### Data for the task
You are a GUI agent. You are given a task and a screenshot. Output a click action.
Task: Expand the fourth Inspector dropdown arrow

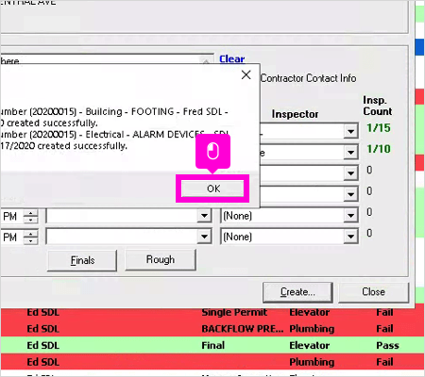tap(351, 194)
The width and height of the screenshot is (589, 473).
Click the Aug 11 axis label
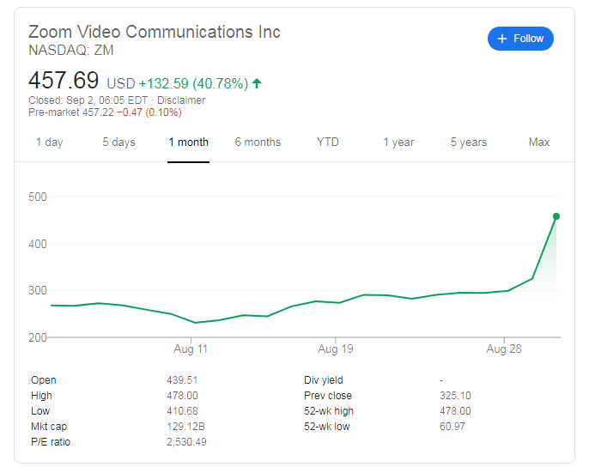191,349
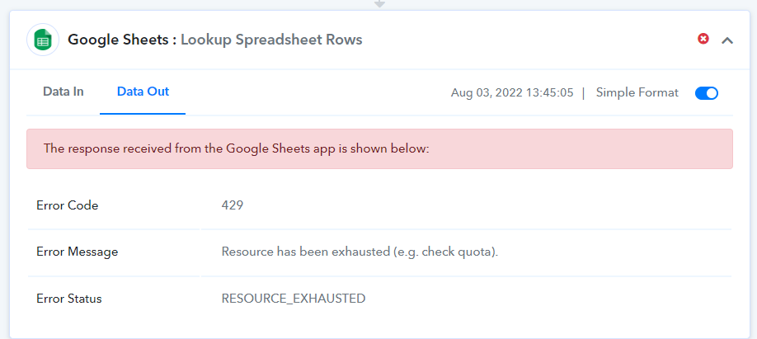Select the 429 error code value
The image size is (757, 339).
point(233,205)
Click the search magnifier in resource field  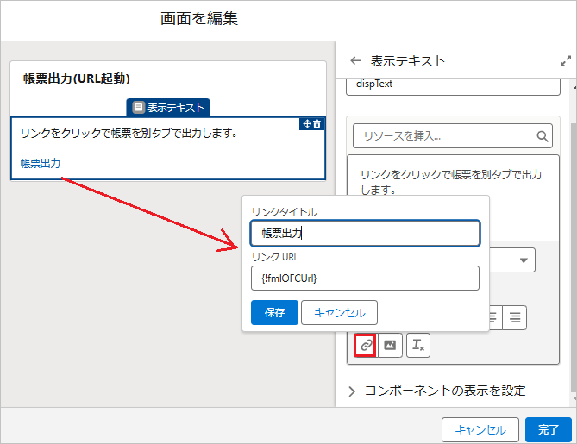point(542,136)
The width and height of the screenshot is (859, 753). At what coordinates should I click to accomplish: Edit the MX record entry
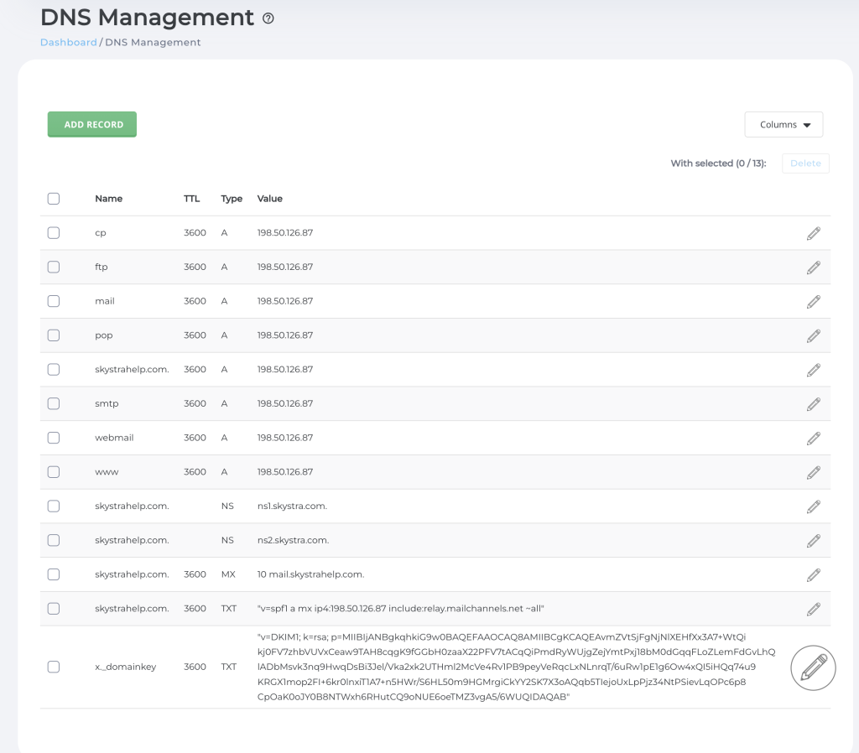click(813, 575)
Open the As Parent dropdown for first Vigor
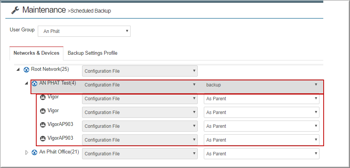Viewport: 350px width, 168px height. pos(261,98)
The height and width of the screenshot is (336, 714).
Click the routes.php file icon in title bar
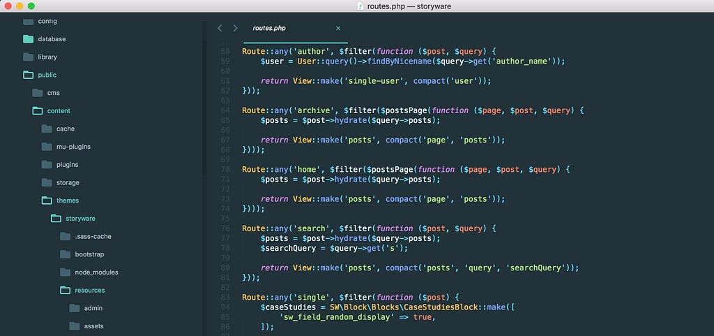click(360, 6)
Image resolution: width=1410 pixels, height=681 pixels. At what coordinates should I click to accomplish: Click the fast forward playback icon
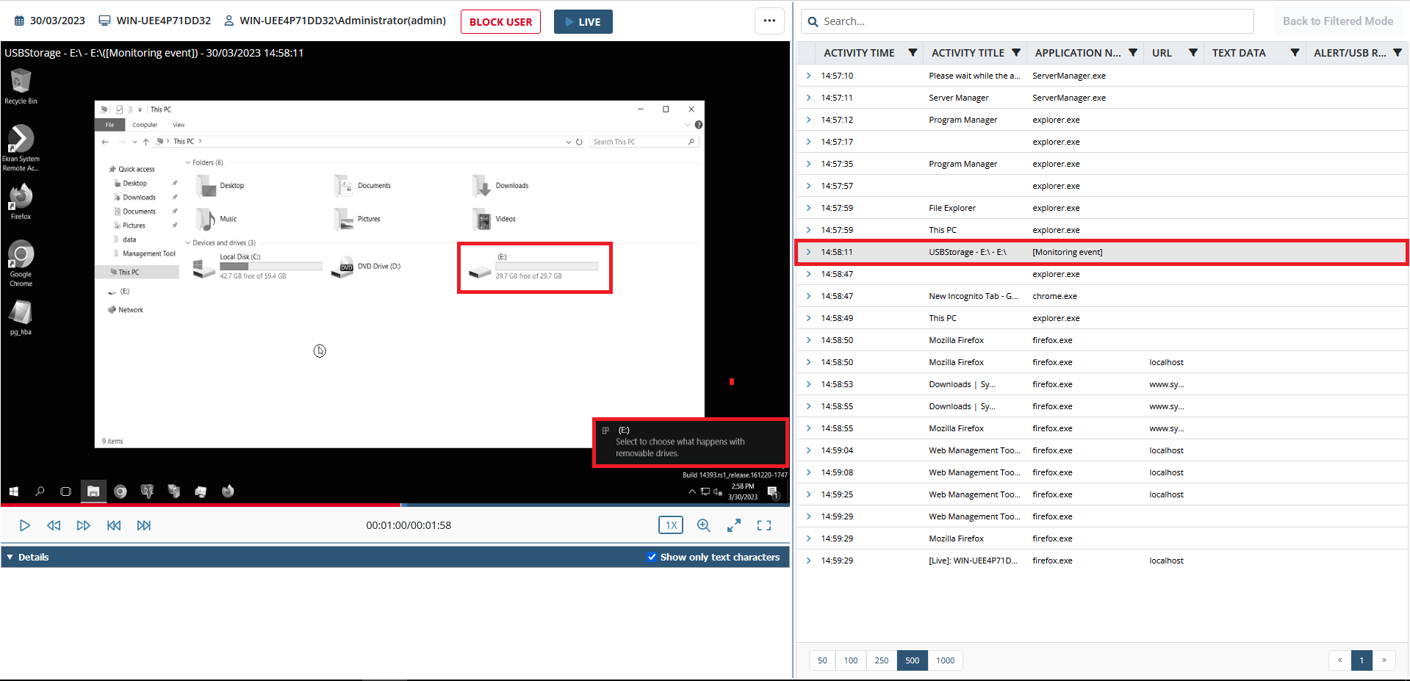coord(84,525)
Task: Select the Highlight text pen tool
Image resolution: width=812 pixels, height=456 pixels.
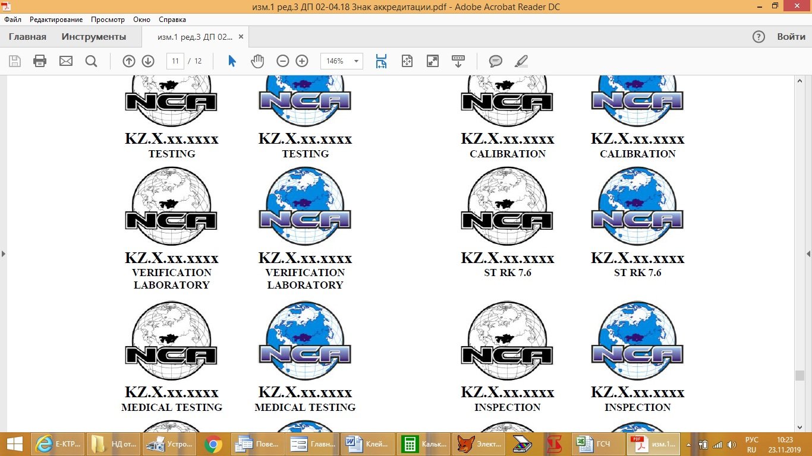Action: pyautogui.click(x=521, y=61)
######
*Problem details*:
Repeat exactly the lines above, starting at the one that contains "The width and height of the screenshot is (859, 753)." and stopping at the last line of the entries, and leave out the pictures.

*Answer*:
The width and height of the screenshot is (859, 753). At what coordinates should I click to accomplish: Edit the MX record entry
click(813, 575)
Open the As Parent dropdown for first Vigor
Viewport: 350px width, 168px height. pos(261,98)
The height and width of the screenshot is (336, 714).
Click the routes.php file icon in title bar
click(360, 6)
Image resolution: width=1410 pixels, height=681 pixels. At what coordinates should I click to accomplish: Click the fast forward playback icon
coord(84,525)
Task: Select the Highlight text pen tool
Image resolution: width=812 pixels, height=456 pixels.
Action: pyautogui.click(x=521, y=61)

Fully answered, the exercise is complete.